Part of my job that makes me giddy? Testing microphones before they go out. Every different model has its own individual tweak. I got a call from veteran studio engineer, Jef Moll, the week prior. Jef is someone I met here in Chicago years ago and he’s been moving ever onward and upward, finding himself in increasing demand as time marches forward. He’s also had an association with one of Chicago’s more successful bands of the past decade, Chevelle. They were working together again, this time to produce a live album and DVD: a ten-year retrospective show at Chicago’s legendary Metro.
Jef was working with Chevelle again on their new project. He was looking for solutions for ambient and crowd mics all over the place. After discussing his wish list with him, I set about testing the loaner gear: a stereo pair each of our KSM137, SM89, and (my favorite) SM57. There were a few of our A27Ms in there too. It’s a stereo mounting solution that is a great little miracle worker, versatile and easy to use.
Friday night I worked my way over to the Metro to see the first of their two sold-out shows. It’s a fitting place to do this type of show. Many bands know the part that Metro owner Joe Shanahan plays in their career, and many of those bands are happy to come back and give the place its proper tribute. It is absolutely the place to catch acts that could fill much larger rooms doing their “intimate” shows…if you can get the ticket.

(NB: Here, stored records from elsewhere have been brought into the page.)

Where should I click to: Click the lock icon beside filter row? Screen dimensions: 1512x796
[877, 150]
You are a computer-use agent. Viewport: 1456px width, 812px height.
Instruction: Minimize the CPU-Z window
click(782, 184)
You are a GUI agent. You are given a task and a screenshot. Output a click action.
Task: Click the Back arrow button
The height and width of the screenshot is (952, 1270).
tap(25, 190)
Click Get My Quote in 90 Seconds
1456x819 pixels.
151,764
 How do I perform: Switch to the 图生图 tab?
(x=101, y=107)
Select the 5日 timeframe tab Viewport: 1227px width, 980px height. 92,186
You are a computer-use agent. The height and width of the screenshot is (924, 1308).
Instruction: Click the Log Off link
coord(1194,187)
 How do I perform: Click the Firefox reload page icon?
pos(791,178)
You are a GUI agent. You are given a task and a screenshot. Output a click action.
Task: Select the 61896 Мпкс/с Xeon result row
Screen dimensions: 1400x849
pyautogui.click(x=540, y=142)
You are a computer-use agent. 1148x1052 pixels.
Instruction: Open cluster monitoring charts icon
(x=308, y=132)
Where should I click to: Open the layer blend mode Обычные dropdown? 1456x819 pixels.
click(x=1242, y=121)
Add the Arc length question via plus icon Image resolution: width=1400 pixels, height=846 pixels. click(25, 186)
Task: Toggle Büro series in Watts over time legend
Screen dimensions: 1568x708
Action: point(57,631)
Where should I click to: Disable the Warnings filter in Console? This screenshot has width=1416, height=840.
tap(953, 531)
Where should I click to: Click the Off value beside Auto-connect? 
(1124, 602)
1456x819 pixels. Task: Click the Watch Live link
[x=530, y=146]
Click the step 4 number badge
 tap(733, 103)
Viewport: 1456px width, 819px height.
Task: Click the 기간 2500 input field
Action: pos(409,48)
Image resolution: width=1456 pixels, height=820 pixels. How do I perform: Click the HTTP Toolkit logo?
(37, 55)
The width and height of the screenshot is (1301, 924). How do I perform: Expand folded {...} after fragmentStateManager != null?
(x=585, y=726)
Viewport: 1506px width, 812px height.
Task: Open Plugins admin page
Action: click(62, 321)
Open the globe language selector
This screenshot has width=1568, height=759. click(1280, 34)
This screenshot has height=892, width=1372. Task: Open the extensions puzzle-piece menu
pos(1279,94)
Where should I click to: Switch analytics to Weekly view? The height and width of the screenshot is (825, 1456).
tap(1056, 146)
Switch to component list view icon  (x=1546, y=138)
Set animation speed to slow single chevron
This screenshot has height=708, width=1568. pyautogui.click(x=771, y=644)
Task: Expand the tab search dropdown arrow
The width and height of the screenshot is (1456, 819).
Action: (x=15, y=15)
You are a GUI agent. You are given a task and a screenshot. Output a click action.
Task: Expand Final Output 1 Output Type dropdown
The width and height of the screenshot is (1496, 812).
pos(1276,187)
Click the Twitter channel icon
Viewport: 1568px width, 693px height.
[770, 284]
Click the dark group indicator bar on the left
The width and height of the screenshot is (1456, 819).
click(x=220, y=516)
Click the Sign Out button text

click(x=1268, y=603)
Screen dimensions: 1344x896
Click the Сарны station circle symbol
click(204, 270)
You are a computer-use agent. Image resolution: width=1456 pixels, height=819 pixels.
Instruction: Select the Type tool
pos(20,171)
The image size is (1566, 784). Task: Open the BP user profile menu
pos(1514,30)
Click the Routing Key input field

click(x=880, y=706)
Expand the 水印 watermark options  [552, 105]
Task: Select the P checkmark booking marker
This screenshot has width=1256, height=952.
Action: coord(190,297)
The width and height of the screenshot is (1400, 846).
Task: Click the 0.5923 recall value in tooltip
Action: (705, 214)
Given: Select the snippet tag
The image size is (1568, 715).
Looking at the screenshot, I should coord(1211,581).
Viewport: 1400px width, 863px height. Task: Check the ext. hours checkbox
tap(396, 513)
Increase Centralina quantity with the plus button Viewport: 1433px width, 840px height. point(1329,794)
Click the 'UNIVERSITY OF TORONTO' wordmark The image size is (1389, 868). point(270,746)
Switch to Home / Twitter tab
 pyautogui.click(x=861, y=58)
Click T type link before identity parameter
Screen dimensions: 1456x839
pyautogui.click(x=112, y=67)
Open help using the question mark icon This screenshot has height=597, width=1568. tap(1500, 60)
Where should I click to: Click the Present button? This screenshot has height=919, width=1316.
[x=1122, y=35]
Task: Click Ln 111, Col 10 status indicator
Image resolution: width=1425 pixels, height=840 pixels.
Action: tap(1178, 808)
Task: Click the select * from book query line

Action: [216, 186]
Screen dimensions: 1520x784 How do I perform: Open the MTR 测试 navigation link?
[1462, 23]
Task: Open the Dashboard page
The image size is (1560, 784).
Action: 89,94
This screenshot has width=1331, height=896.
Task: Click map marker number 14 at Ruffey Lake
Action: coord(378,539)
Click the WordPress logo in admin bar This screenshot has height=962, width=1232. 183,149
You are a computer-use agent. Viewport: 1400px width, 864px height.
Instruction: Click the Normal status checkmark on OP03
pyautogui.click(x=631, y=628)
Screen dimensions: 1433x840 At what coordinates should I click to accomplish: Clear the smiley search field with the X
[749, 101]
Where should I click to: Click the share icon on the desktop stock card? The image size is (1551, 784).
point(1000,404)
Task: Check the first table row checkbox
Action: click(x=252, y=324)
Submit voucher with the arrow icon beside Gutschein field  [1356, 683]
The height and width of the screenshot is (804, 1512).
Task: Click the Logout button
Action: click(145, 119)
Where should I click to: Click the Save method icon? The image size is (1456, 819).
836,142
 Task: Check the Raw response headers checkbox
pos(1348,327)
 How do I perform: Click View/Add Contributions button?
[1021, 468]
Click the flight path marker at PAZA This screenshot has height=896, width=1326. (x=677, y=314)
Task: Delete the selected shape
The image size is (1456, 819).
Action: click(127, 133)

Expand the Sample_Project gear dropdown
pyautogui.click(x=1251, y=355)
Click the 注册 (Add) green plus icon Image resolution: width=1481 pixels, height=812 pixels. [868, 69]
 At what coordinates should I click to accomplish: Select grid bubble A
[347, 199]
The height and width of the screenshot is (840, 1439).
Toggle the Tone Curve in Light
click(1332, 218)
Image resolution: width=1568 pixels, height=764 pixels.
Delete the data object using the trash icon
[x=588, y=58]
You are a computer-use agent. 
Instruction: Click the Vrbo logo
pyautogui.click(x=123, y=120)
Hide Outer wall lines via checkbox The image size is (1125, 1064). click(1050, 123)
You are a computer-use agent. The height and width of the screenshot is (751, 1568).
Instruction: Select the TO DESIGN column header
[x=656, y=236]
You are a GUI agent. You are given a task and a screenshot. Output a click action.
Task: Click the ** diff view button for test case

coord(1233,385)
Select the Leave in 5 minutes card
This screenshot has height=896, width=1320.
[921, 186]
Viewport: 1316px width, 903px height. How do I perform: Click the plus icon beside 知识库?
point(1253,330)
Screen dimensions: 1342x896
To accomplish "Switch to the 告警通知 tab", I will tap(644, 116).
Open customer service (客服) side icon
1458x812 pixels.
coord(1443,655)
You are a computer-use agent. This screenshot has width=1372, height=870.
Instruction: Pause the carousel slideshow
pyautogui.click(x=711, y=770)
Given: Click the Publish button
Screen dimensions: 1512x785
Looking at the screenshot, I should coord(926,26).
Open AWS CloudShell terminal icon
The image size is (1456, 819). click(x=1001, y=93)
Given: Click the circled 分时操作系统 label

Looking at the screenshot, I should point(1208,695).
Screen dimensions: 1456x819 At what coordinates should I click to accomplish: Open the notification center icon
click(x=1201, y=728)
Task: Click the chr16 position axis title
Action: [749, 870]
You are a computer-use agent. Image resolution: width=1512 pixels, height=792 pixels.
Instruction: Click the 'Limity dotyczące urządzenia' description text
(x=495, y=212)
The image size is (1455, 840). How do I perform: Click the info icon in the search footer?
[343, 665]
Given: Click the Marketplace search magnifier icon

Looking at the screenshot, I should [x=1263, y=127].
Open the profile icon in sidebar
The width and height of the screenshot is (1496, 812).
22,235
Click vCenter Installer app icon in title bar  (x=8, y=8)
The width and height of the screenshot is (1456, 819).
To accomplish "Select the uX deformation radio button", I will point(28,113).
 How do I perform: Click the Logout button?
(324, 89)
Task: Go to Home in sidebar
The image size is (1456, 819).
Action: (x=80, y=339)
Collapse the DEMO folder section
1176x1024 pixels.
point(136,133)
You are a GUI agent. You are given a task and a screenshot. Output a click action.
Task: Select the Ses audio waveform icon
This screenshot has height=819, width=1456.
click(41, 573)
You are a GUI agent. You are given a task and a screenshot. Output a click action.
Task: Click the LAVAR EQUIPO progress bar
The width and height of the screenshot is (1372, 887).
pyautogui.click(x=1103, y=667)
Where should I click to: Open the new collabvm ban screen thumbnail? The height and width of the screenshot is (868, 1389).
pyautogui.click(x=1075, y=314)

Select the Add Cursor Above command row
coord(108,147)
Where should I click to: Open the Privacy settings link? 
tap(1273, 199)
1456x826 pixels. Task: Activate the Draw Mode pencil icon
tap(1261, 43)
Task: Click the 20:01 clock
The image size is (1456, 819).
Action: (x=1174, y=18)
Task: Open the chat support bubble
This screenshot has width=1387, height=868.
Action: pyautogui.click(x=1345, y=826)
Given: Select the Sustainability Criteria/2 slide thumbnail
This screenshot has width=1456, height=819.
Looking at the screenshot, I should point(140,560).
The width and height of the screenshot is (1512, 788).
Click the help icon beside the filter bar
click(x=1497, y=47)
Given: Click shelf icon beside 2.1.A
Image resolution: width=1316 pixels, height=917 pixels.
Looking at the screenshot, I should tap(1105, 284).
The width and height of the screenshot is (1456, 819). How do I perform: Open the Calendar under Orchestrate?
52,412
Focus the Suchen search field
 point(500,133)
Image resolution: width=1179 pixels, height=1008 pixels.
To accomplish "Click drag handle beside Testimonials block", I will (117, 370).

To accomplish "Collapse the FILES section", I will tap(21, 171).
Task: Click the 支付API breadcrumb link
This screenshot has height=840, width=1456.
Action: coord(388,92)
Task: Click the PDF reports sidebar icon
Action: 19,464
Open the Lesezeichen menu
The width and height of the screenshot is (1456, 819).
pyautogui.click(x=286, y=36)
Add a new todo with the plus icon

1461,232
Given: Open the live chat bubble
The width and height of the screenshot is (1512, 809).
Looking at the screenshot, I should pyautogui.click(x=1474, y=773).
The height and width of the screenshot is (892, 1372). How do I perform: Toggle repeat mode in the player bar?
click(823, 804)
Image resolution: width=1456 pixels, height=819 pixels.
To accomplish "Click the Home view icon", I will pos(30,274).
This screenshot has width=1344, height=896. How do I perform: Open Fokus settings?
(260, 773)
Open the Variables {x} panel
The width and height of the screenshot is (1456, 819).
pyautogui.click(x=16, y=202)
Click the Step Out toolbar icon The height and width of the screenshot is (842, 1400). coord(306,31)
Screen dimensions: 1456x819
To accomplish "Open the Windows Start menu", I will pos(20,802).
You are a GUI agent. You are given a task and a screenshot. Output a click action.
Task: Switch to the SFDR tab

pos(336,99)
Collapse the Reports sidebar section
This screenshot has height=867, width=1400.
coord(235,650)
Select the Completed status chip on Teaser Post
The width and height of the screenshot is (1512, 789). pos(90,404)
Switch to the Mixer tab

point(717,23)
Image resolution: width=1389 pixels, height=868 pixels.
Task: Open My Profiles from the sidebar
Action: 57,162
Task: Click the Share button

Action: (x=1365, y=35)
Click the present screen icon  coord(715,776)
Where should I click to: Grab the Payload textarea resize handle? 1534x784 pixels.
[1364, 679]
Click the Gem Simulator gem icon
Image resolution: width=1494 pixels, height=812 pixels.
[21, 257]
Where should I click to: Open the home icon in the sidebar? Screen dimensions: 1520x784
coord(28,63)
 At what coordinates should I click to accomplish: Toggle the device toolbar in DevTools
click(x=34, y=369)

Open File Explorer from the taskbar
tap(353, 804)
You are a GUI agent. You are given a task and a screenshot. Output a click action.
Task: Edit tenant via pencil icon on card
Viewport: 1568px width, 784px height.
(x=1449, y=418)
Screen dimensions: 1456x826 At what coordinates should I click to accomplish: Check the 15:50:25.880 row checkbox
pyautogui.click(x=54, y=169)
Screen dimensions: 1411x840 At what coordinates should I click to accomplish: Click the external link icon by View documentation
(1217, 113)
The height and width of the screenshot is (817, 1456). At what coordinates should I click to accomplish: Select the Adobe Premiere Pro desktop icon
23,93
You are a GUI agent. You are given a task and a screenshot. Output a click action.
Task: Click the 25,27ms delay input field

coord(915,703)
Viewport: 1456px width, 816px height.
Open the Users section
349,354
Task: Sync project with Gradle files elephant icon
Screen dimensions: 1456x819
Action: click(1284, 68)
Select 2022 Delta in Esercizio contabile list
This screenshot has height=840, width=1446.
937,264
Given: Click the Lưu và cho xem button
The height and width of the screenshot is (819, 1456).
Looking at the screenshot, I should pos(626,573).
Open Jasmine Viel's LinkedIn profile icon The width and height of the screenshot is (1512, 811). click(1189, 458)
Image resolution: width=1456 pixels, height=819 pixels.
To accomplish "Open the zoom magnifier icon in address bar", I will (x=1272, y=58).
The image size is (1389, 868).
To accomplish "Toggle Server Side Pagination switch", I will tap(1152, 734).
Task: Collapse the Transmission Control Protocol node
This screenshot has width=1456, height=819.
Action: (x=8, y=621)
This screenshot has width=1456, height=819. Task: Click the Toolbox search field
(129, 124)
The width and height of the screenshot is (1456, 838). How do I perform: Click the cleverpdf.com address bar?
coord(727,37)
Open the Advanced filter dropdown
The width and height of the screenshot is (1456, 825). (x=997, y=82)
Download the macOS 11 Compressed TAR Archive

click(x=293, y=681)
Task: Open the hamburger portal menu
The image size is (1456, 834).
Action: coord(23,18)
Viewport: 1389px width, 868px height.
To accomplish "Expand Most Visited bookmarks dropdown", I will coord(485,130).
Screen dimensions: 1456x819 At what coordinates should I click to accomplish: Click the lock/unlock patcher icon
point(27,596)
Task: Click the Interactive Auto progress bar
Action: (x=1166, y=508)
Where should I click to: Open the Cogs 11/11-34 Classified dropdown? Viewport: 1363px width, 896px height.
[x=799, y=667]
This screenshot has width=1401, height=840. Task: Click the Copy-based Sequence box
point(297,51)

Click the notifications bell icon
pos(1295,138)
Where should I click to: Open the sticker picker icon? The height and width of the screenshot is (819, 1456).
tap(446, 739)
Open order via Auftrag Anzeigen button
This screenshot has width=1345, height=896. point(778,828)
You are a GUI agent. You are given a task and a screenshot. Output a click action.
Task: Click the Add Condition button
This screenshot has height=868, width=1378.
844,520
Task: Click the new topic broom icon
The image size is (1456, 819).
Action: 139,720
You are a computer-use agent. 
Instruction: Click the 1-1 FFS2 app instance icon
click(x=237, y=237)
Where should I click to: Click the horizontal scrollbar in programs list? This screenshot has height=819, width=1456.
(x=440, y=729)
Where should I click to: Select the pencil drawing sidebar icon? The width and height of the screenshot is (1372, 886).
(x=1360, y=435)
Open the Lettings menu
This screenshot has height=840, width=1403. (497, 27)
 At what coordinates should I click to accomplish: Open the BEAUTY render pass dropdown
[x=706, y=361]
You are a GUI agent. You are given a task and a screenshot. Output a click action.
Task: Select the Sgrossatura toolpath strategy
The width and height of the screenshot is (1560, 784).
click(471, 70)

When I arrived I went upstairs to the Metro’s smaller, secondary theater space, where Jef had set up his recording rig. We chatted briefly, but he was working so it was downstairs to the main space for me. I set myself in the FOH booth where long-time Metro engineer and long-time Chevelle engineer Mike McGee was ready to go work. We caught up briefly before the band made their way up to the stage.
The setlist was full of hits and fan favorites. They opened with “The Clincher” and tore through sixteen songs in their set, with a two song encore. One of the things that got me to listen to the band in the first place is the huge guitar tone Pete Loeffler gets out of his rig. It’s a pretty simple set-up, too, as is my understanding. I also like how they describe themselves in terms of genre: heavy rock. It’s very appropriate; it doesn’t sound quite like metal, it doesn’t sound quite like radio rock (though it fits well on the airwaves).
After the show I went back to congratulate the guys on a job well done. I spoke with Sam Loeffler and Dean Bernardini briefly. They mentioned wanting to come by Shure HQ to see the operation, so hopefully that will happen soon. It’s always encouraging when a band expresses interest in getting to know their gear.